It probably would be better to have a gradual reduction but don't waste time thinking about it. It will never happen. A hard fork requires a super majority of users including miners. So for the sake of the argument lets assume everyone except miners already supports this by a massive majority. For the forked chain to be secure it needs a majority of the hashrate so the developers put into the code a phase-in once a certain percentage of miners support the change. To avoid confusion and chaos it needs most of the hashrate something like 80% to 90% not just 50%.
So imagine the code is deployed right now. Miners can either mine ver 3 blocks (25 BTC) or they can mine a ver 4 block which will start the subsidy decay. Once 80% of the last 1000 blocks are ver 4 the change in subsidy will be implemented (say 24.9 BTC). You are asking the miners to vote on if they would prefer to receive 25 BTC or 24.9 BTC. Same work, same effort, same cost less Bitcoins and they need to vote to make it happen. If they don't vote for it they keep getting 25 BTC if they do they get less. It hardly matters that in the long run it will all even out. The miner who would need to 'vote' for the change (by mining the version which reduces the block reward) may not even still be mining by the next subsidy halving.
Who votes to give themselves a paycut when they don't need to? Nobody.

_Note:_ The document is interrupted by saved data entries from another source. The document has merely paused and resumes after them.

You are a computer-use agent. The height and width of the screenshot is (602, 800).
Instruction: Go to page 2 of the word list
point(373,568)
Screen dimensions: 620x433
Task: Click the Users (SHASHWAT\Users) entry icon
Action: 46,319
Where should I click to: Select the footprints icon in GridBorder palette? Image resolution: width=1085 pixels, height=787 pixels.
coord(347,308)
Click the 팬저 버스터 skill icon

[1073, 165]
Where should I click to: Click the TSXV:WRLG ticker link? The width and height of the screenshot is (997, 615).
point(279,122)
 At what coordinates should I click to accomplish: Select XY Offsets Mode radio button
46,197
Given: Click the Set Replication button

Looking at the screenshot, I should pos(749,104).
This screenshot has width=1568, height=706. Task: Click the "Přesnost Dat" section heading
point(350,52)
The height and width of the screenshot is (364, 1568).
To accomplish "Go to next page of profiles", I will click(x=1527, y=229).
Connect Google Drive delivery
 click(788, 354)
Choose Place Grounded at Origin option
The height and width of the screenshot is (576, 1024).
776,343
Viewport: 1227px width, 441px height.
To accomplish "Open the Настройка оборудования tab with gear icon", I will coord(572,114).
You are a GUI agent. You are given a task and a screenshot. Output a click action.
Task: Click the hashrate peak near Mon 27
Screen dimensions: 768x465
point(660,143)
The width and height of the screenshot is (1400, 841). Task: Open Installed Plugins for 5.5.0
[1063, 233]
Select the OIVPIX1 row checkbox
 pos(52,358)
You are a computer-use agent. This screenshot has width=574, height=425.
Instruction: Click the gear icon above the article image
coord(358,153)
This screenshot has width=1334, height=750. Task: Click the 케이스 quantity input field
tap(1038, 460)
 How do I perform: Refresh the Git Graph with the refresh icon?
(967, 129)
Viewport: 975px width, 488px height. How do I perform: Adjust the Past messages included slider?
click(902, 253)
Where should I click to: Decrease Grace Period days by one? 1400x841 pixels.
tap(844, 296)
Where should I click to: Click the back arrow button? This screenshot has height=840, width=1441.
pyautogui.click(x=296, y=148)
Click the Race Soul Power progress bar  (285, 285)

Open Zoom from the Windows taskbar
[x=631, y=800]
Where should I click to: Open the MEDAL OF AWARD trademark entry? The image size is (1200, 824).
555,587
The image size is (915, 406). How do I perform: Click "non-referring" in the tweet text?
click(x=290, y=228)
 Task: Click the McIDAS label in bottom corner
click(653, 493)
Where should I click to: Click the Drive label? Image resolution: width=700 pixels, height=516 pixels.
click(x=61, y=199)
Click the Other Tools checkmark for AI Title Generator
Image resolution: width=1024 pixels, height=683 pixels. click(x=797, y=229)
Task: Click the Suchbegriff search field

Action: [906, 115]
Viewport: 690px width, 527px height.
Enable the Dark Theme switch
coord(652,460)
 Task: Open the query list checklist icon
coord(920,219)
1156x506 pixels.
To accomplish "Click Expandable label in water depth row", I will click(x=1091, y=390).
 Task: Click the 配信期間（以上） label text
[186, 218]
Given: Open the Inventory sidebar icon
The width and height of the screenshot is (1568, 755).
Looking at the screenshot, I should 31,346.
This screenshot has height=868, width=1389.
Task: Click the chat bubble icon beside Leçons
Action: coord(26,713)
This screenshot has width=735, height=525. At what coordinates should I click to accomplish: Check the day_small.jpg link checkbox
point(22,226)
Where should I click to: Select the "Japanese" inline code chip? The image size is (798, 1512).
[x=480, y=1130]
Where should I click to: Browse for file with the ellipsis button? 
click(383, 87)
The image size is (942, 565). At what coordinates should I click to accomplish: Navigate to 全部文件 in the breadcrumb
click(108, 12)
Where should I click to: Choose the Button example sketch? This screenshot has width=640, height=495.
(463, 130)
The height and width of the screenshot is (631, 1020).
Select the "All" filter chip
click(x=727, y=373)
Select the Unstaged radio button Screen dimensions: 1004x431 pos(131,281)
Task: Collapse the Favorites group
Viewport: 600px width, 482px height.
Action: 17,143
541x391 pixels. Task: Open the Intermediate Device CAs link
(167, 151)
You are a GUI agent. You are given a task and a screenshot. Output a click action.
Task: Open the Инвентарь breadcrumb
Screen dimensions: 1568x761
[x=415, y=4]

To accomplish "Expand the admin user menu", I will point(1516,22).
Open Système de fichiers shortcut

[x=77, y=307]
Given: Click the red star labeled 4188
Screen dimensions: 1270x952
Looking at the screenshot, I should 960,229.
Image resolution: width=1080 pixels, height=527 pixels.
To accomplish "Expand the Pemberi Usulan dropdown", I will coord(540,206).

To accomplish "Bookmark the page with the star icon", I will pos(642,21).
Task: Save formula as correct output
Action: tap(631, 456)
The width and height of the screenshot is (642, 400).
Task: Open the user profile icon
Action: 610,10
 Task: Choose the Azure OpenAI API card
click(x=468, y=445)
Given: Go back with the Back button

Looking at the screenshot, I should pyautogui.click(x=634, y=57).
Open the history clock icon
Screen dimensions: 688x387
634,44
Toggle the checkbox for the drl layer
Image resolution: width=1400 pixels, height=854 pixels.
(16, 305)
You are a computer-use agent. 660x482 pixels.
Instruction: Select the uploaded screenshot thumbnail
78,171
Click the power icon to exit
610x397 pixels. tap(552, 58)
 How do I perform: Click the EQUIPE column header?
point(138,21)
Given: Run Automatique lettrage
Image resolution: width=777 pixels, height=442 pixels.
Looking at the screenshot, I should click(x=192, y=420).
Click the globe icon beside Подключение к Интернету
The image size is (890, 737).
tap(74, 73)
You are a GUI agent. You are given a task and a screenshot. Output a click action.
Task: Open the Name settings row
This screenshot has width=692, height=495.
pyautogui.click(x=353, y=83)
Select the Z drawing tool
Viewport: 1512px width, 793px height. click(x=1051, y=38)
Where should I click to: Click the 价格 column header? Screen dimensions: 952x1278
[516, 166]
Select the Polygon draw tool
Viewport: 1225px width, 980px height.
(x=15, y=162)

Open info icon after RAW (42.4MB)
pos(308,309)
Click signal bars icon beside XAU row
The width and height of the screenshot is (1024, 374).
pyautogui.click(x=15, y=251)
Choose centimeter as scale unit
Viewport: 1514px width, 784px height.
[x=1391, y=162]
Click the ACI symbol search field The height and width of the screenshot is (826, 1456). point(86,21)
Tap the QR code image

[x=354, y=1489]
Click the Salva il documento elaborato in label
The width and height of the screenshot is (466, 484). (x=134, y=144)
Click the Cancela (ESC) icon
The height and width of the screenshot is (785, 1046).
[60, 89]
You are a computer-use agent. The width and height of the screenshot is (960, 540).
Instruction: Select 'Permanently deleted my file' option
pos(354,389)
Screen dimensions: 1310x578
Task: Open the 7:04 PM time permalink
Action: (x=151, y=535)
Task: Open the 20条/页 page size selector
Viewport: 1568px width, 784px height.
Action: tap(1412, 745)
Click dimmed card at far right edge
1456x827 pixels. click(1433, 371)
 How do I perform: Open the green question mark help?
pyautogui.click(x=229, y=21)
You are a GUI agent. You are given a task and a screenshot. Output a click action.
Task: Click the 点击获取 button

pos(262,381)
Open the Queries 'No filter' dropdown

If you implement it in the first ~100,000 blocks after a halving, the reward will actually go
up in the short term, so miners will prefer the change, assuming they'd rather have more BTC now. It would be cleanest to implement this at the start of a halving IMO (so it doesn't jump around so much), which would e.g. mean that miners get to mine 17 BTC blocks instead of 12.5 BTC.
To understand why, understand that since we still want it to end at the same time, with the same number of Bitcoins mined, each 4 year block will still mine just as many Bitcoins: blocks 420k-630k will still mine 2625000 BTC (12.5 BTC/block, avg) altogether. But instead of "BTC per block" being a flat line for those 210,000 blocks, it'd be an exponentially(?) decaying curve, so it will start out higher and then go lower: for the first almost-half of the blocks, the smoothly-decaying curve is higher than the flat line.